- **Assignment**
Filter the listing below for "Open" and report every line that has it.
(Extracted records)
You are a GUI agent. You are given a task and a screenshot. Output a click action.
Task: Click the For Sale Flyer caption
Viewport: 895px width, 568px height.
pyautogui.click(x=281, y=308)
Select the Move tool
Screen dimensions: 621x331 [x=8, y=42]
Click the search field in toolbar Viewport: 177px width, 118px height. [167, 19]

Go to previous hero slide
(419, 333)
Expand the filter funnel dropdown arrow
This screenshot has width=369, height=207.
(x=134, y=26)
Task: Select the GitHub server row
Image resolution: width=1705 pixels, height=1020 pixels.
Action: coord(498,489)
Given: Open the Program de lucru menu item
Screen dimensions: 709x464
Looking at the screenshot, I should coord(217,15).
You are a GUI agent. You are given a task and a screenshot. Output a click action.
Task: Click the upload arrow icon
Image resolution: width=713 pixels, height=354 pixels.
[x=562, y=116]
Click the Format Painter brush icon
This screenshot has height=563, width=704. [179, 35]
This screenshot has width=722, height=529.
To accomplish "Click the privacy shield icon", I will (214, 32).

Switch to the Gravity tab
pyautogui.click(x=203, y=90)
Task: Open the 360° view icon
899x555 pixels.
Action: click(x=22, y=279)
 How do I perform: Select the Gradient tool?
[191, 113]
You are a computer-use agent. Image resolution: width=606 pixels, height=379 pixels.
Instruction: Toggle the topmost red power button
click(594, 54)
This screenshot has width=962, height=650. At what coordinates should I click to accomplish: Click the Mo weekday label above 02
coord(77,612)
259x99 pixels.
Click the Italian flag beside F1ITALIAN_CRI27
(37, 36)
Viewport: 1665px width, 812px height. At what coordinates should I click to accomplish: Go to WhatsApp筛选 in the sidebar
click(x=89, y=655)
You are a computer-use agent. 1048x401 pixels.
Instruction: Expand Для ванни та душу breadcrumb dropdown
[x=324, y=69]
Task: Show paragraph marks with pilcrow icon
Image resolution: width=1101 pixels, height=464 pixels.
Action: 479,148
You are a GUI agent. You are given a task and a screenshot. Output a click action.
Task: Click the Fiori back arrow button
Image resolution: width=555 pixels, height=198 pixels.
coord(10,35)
(End Extracted records)
- **Your solution**
Given: Open the Program de lucru menu item
Task: Open the 360° view icon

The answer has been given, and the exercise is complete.